Eğitime erişim sorunları katlanarak devam ederken, Eğitim-Sen Kadın Sekreteri Derya Yulcu, ‘Yoksul çocukların, dezavantajlı çocukların, anadiliTürkçe olmayan çocukların eğitimden uzaklaştığı bir dönem’ dedi
Tartışmalara ve eğitimcilerin uyarılarına rağmen dün birçok öğrenci yüz yüze eğitime başladı. Milli Eğitim Bakanı (MEB) Ziya Selçuk ise geçen günlerde yaptığı açıklamada, 1 buçuk milyon çocuğun uzaktan eğitime erişimiyle ilgili sorun olduğunu belirtmiş ardından yüz yüze eğiteme başlayacaklarını duyurmuştu. Milli Eğitim Bakanlığı’nın (MEB) pasif kalması ve ebeveynlerin yaşadıkları sorunları Eğitim ve Bilim Emekçileri Sendikası (EĞİTİM-SEN) Kadın Sekreteri Derya Yulcu değerlendirdi.
Sorunlar daha da arttı
Türkiye’de eğitim sisteminin tarihi boyunca gerektiği gibi olmadığını belirten Derya Yulcu, Eğitim-Sen olarak eğitim sisteminin özellikle cinsiyetçilikten arındırılması için mücadelelerinin hep var olduğunu vurguladı. Yulcu, “Eğitim sisteminin ilkeleri tüzüğünde de yer alıyor, kamusal, bilimsel, laik, demokratik, eşitlikçi ve anadilde olması gerektiğini ifade ediyoruz. Ve bunlar evrensel ilkelerdir. Bir eğitim sisteminin niteliği bu ilkeler varsa ancak vardır. Tabi salgın sürecinden öncede eğitim sistemimizde ciddi sıkıntılar vardı. Bu süreç var olan sorunları daha da zorlaştıran bir hale getirdi. Tabi temel eğitim yüz yüze olur, özellikle küçük çocukların sağlıkları açısından, gelişimleri açısından çok önemli” diyerek ancak yeterli tedbir alınmadan yüz yüze eğitimin öğrencilerin ve velilerin sağlığını riske atmak olduğunu söyledi.
Eğitimde ayrımcılık
Kamusal bir eğitimin olmadığını söyleyen Derya Yulcu, eğitimin özelleştirildiğini ve eğitim sisteminin niteliksizleştirildiğini kaydetti.

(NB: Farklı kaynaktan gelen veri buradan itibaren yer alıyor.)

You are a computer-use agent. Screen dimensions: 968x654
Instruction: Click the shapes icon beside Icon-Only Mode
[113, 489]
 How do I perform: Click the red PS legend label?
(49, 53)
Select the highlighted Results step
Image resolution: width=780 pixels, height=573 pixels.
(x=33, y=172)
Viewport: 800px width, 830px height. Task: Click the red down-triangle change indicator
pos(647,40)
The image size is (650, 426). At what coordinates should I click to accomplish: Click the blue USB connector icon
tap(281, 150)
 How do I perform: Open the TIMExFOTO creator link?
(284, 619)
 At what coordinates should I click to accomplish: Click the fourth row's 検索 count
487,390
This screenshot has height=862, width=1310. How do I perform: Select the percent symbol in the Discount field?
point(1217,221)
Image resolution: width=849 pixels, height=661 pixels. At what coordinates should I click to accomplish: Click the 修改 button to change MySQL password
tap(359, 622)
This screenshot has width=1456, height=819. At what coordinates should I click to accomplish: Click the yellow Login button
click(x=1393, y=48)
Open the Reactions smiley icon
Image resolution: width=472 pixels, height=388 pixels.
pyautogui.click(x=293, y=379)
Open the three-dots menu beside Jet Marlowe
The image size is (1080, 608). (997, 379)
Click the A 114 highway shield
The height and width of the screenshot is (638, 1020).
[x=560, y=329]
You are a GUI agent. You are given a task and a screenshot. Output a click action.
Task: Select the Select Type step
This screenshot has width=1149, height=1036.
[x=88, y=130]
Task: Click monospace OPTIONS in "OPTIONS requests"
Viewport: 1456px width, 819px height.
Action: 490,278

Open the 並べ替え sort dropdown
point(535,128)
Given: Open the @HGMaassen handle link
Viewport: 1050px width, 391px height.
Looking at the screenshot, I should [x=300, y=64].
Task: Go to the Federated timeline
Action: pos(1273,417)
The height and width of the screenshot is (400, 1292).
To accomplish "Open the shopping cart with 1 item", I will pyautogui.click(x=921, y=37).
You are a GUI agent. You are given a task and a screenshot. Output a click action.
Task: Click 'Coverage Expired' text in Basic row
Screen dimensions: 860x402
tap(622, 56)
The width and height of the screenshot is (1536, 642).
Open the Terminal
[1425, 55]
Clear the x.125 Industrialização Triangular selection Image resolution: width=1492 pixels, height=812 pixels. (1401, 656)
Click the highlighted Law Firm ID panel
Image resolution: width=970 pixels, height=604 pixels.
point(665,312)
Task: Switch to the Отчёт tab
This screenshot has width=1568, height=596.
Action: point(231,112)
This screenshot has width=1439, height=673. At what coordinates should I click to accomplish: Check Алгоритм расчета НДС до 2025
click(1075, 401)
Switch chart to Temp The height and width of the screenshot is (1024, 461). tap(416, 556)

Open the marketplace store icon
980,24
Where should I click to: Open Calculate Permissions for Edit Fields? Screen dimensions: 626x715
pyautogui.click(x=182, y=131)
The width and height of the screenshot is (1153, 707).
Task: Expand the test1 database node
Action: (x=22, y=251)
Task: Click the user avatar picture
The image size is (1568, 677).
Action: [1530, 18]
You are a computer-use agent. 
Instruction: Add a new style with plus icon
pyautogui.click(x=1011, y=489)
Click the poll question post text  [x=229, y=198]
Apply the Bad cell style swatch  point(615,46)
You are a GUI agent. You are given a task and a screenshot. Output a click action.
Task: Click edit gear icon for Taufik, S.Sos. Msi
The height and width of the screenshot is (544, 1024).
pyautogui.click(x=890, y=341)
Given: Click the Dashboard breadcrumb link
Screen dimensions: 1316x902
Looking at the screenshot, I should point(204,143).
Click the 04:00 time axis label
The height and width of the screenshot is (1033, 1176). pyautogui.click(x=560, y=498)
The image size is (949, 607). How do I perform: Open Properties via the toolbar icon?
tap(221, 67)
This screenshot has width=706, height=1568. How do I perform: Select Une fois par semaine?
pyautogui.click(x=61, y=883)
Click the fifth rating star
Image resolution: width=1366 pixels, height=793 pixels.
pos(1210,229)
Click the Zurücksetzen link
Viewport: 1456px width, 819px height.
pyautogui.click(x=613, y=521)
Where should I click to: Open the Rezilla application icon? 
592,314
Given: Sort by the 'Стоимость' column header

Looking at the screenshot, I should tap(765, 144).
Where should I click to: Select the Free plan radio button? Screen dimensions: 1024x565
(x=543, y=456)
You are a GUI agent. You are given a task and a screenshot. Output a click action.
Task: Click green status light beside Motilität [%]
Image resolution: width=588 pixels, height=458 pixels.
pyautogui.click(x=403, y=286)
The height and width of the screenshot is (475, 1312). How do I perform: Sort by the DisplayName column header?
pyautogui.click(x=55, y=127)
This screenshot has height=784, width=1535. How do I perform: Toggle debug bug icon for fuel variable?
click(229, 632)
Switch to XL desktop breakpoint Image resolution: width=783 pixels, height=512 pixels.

Bu durumun siyasi bir tercih olduğuna dikkat çeken Yulcu, bu koşullarda eğitime belirli bir ücret ayrılmadığını ifade etti. Eğitim parasız olmasının temel yurttaşlık hakkı olmasına rağmen uzun bir süredir alınamadığını dile getiren Yulcu, sözlerini şöyle sürdürdü: “Yine uzaktan eğitim sürecinde bu parasız eğitim hizmetini alamadığımız bir süreç gördük. Uzaktan eğitime ulaşamadığı için Çınar öğrencimizin hayatını kaybetmesi çok üzücü. Ama üzülmek yetmiyor elbette, bunun hesabını da sormak gerekiyor. Çınar’ın ailesi çok zorlanarak bilgisayar almışlar ve internet sıkıntısı olduğu için onunla uğraşırken çatıdan düşerek hayatını kaybetti. Bu süreçte özellikle yoksul çocuklar eğitime erişirken çok ciddi sorunlar yaşadı. Halen televizyonu olmayan, bilgisayarı olmayan, internet bağlantısı olmayan milyonlarca çocuktan bahsediyoruz. Bu süreç dünyada milyonlarca öğretmeni milyarlarca öğrenciyi ilgilendiren bir süreç aynı zamanda. Yoksul çocukların, dezavantajlı çocukların, anadili Türkçe olmayan çocukların çok daha zorlandığı ve eğitimden uzaklaştığı bir süreç.” “Hem okullar açılsın çocuklarımız eğitimden kopmasın dedik hem de evde televizyonu bilgisayarı telefonu olmayan tüm çocukların parasız bilimsel eğitim görmesi için bu süreçte de mücadelemizi yürüttük” diyen Yulcu, MEB’in görev ve sorumluluklarını yerine getirmesini istedi.